The governor, observing how Werdan treated his master, concluded him to have been as mean as Werdan represented him, and believed the story that Muslemah had told him concerning Omar’s sending some of the chief Arabs to treat with him. Wherefore, thinking it would be of greater consequence to kill six or ten considerable men than three or four of the vulgar, he dismissed these in hopes of catching the others. They were no sooner out of danger than the whole army of the Saracens shouted as loud as they could, “Allah Acbar.” When the Greeks upon the walls heard those great tokens of joy, which were shown in the camp for the return of these men they were convinced that they were not such persons as the governor had taken them for, and repented too late of having let them go.

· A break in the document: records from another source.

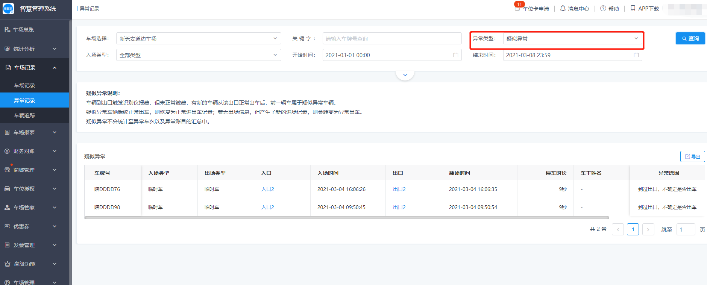Select 车场记录 submenu item
Viewport: 707px width, 285px height.
(x=24, y=85)
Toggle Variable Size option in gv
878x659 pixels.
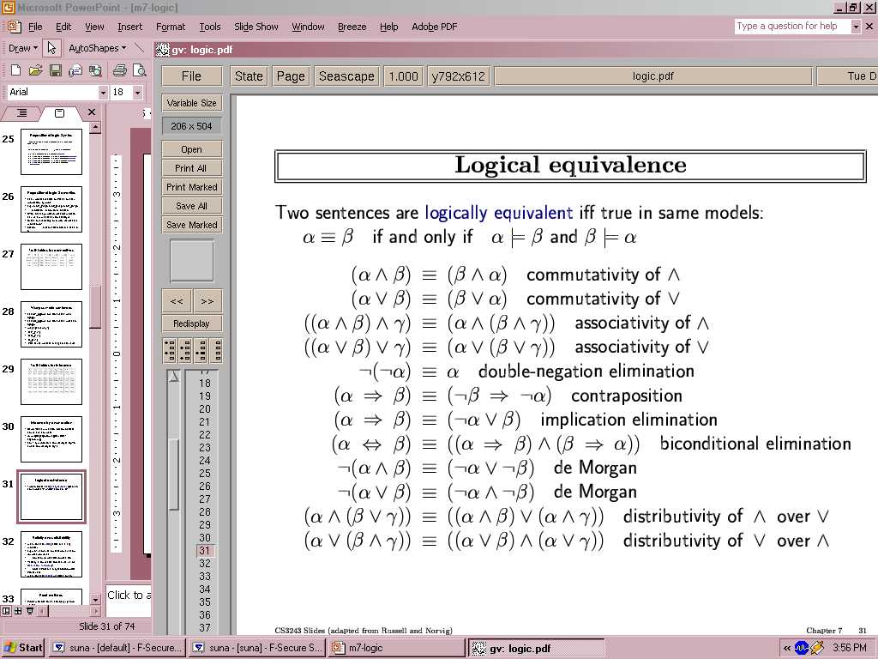pos(192,103)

Presently after this the Saracens renewed their assault, and so straitened the Alexandrians, that they were not able to hold out any longer. At last the city was taken, and the Greeks who were in it dispersed, a considerable party of them going further up into the country, and the others putting off to sea. Its possession, however, was dearly purchased by the Saracens, by a siege of fourteen months, and a loss of twenty-three thousand men before it.
To secure his conquest, and to prevent any alarm or disturbance which might follow, ‘Amr thought it advisable to reduce those Greeks who had escaped from the siege of Alexandria, and gone further up into the country. For he reasonably concluded that so long as any considerable number of them should be in arms, the Arabs would not be allowed to enjoy their new possessions in peace and security.
When ‘Amr acquainted the caliph with his success, letting him know that the Muslims were desirous of plundering the city. Omar, having received his letter, gave him thanks for his service, but blamed him for ever entertaining for one moment the idea of plundering so rich a city, and strictly charged him by no means to suffer the soldiers to make any waste, or spoil anything in It, but carefully to treasure up whatever was valuable, in order to defray charges in the time of war. And lastly, ordering that the tribute which was to be raised in that part of the country should be laid up in the treasury at Alexandria, to supply the necessities of the Muslims.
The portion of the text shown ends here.